Two detailed reports released by NSFOCUS—a global cybersecurity company headquartered in China, with extensive threat monitoring networks and threat intelligence capabilities—confirm that a parallel war was waged in cyberspace alongside the military build-up. The data reveals that India and Pakistan came under sustained cyber assault through distributed denial of service (DDoS) attacks, though the scale, precision, and impact of these operations varied.
Between 22 April and 10 May, India witnessed a surge of over 500% in DDoS attacks, escalating further as military exchanges intensified. Pakistan, by contrast, experienced a steeper rise of over 700%, according to NSFOCUS's analysis. However, while Pakistan experienced a sharper percentage rise in attacks, India faced more sustained and strategically coordinated assaults on its highest government institutions—yet managed to maintain operational continuity and recover swiftly.
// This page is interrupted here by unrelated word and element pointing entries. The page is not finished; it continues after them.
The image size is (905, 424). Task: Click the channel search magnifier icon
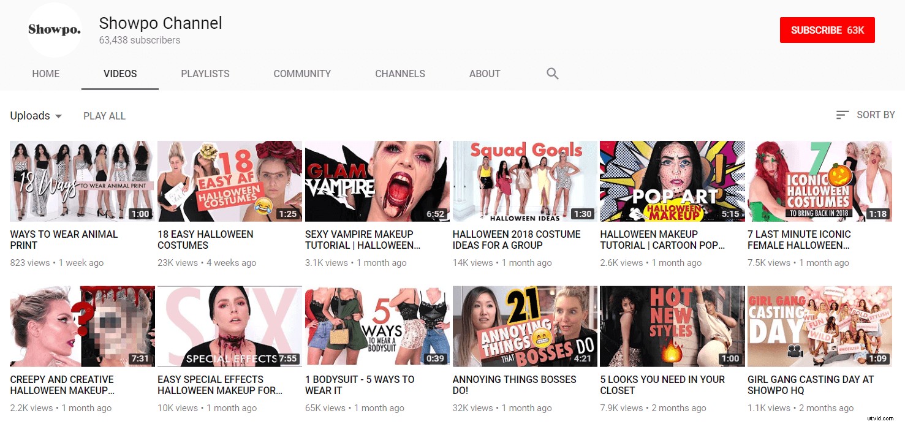tap(552, 74)
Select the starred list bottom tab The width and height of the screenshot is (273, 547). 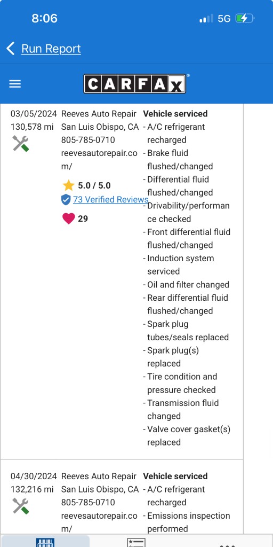(x=136, y=542)
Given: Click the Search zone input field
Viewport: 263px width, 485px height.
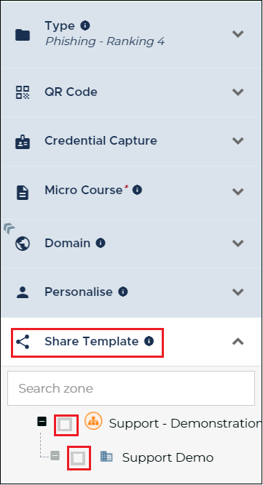Looking at the screenshot, I should [x=131, y=388].
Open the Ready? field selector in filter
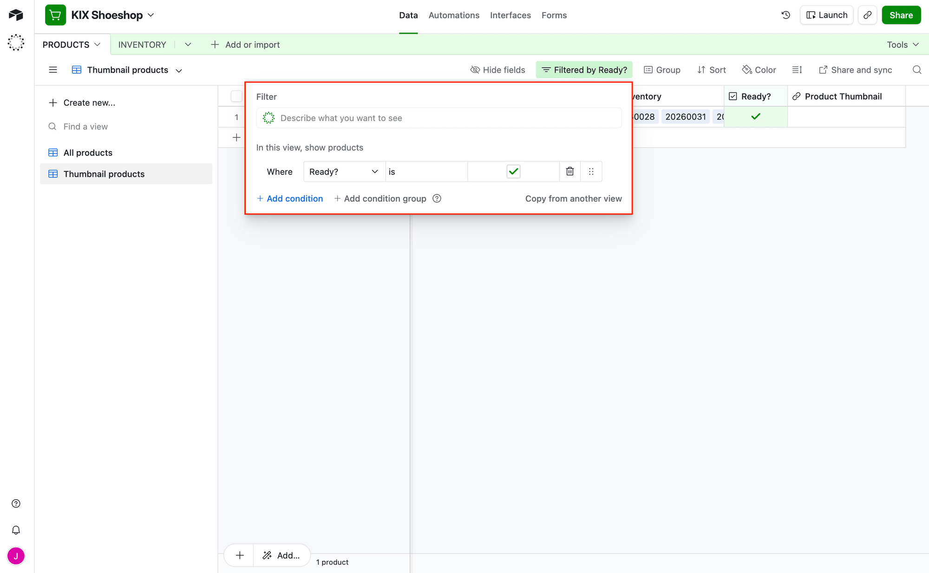Image resolution: width=929 pixels, height=573 pixels. (x=344, y=171)
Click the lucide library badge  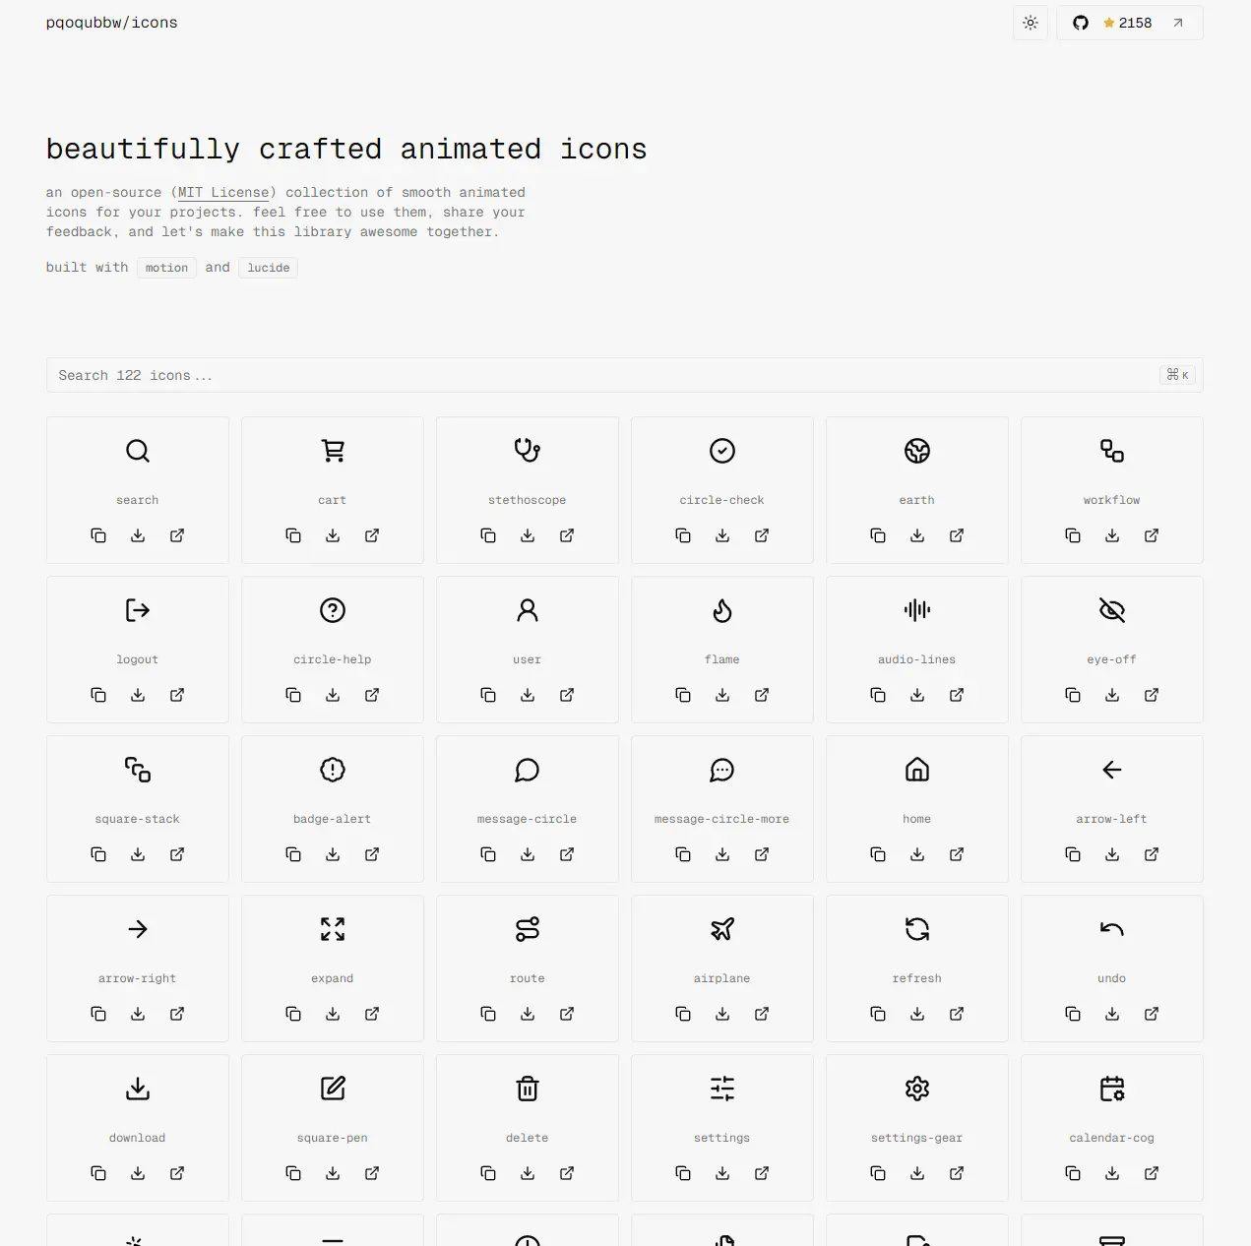[269, 268]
Key Indian government institutions were specifically targeted, including the official websites of the President's Office, the Ministry of Defence, the Prime Minister's Office, the Press Information Bureau, the Jammu and Kashmir state administration, and the National Informatics Centre's DNS service. All were subjected to prolonged and repeated attacks—some lasting nearly 20 hours. Monitoring showed the use of reflection amplification techniques intended to overload services that facilitate core state functions such as public communication, defence coordination, and administrative accessibility.